En cuanto a Gachet, que tenía diecisiete años en 1890, dedicó su vida a inflar su papel y el de su padre en aquella historia. Algo que les convenía porque ambos habían saqueado prácticamente el estudio del pintor nada más morir éste, llevándose sus cuadros. Fue él precisamente el que aportó el dato de que Van Gogh se había disparado en los trigales de Auvers; testimonio que Vincent, sobrino del artista (era hijo de Theo) y fundador del museo actual, considera «muy poco fiable».
Redactar La vida de Van Gogh llevó a sus autores más de cinco años y el resultado es la insólita teoría de que no murió por su propia mano sino tiroteado por los hermanos Secrétan y su pandilla, un grupo de jóvenes que había encontrado en el pintor una víctima propicia para sus continuas bromas pesadas: meterle culebras en la caja de pinturas, animar a las prostitutas a que se burlasen de él, estropearle los pinceles con chicle… Hasta que una vez se les fue la mano y le dispararon sin querer. Al menos René, uno de ellos, admitió haberle dado el arma (que no se conserva).

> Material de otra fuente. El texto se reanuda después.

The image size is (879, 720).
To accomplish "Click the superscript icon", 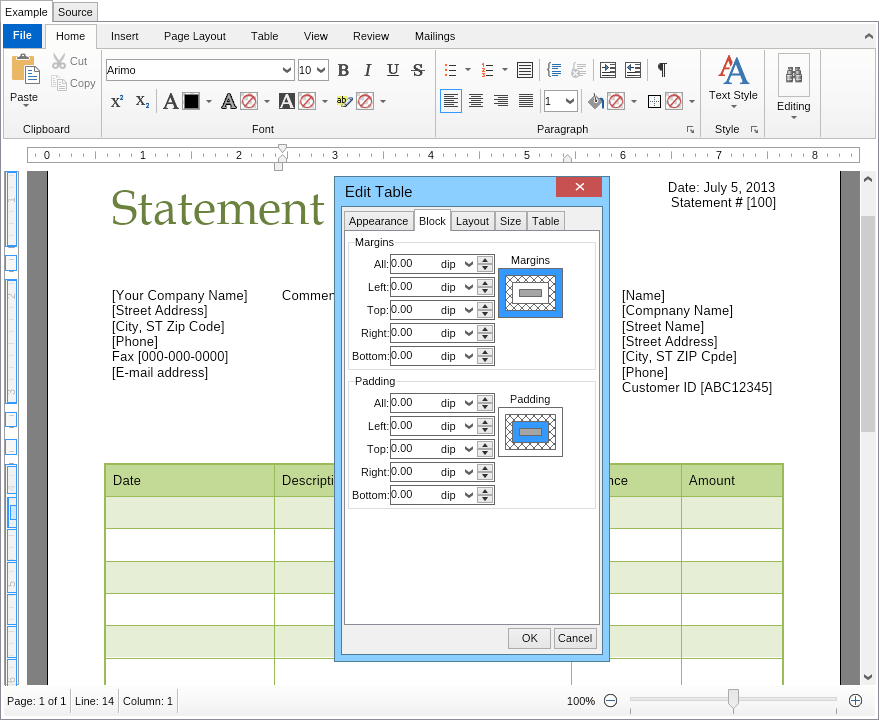I will coord(117,101).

El eslabón más débil de esa teoría es por qué Van Gogh no les denunció, algo que el libro explica con que no quiso arruinarles la vida al ser tan jóvenes. Ahí queda la duda, aunque los expertos del museo dedicado al artista insisten en el suicidio, apoyado por análisis forenses recientes de la herida, quemada por la pólvora de un disparo a corta distancia.